- **Material for this task**:
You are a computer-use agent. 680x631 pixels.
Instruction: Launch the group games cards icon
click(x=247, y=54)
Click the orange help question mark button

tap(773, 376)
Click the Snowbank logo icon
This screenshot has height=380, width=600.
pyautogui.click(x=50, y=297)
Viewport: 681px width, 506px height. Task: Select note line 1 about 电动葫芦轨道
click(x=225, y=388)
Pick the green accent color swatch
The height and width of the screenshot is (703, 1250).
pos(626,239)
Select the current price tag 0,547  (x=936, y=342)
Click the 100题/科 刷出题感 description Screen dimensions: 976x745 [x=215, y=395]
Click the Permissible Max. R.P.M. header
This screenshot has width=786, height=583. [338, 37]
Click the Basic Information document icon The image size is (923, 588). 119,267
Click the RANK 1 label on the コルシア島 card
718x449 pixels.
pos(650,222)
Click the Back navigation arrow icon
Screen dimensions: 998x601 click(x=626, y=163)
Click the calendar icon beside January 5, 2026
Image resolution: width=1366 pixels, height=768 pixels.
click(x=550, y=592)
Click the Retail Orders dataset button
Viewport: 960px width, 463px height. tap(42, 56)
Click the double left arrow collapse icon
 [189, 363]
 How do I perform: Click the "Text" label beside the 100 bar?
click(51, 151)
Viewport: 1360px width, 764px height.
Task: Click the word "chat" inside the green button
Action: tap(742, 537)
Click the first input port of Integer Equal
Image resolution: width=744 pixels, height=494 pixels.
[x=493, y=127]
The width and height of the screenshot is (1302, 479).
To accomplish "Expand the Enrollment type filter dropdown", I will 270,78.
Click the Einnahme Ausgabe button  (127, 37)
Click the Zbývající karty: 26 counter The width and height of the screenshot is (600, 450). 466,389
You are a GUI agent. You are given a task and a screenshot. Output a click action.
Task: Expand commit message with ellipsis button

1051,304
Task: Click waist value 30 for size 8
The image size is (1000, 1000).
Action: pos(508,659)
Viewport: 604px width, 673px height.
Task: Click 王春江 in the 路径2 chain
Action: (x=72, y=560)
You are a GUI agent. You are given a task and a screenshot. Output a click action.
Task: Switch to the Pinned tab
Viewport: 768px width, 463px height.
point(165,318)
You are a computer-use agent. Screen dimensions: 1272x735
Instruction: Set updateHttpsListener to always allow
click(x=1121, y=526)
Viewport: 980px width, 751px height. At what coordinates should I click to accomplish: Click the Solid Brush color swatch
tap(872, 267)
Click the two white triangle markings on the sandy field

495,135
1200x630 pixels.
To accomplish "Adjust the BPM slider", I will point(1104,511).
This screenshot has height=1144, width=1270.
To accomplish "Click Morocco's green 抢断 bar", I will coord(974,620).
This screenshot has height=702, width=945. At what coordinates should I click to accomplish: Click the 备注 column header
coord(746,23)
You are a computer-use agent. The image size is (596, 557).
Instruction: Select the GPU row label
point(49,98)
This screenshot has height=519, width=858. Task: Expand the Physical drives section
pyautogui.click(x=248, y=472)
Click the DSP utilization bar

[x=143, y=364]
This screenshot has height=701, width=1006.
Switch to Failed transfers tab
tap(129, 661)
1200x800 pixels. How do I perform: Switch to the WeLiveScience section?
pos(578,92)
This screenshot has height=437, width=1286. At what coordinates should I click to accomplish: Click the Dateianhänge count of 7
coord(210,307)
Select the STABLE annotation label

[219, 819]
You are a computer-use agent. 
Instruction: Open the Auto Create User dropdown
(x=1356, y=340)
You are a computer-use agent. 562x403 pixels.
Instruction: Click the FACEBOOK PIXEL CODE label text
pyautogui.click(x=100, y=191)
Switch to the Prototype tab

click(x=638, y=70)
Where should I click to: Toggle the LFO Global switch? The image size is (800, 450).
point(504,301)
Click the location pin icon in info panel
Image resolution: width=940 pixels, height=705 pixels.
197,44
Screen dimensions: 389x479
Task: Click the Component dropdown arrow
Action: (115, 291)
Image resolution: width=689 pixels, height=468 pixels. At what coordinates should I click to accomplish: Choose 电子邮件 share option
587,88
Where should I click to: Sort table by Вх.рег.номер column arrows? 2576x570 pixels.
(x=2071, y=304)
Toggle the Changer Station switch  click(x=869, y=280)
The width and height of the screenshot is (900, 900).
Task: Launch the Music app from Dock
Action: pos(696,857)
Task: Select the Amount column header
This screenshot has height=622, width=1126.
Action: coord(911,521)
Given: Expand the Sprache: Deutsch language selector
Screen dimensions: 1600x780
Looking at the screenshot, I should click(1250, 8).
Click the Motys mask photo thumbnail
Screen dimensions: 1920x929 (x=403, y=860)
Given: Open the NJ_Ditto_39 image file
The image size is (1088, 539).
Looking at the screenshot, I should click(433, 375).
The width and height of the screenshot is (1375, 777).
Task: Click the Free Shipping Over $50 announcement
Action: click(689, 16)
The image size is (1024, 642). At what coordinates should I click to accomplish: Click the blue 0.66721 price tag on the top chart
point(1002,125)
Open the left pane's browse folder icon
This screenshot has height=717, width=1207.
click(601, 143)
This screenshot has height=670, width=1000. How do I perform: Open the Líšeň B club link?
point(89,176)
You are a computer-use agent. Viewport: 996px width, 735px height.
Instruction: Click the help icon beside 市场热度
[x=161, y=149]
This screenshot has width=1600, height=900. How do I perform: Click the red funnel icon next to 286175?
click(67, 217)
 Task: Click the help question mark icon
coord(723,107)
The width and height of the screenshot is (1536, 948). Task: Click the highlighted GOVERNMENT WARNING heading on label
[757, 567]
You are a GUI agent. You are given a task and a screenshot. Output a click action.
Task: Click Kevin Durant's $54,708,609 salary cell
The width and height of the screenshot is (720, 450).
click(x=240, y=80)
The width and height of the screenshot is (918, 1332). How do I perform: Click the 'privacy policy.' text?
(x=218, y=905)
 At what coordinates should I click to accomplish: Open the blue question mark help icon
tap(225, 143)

- **Required work**:
Identify the lines in the entries above that contain "will", then copy them out.

- **Response below**:
To accomplish "Expand the Enrollment type filter dropdown", I will 270,78.
To accomplish "Adjust the BPM slider", I will point(1104,511).
To accomplish "Click Morocco's green 抢断 bar", I will coord(974,620).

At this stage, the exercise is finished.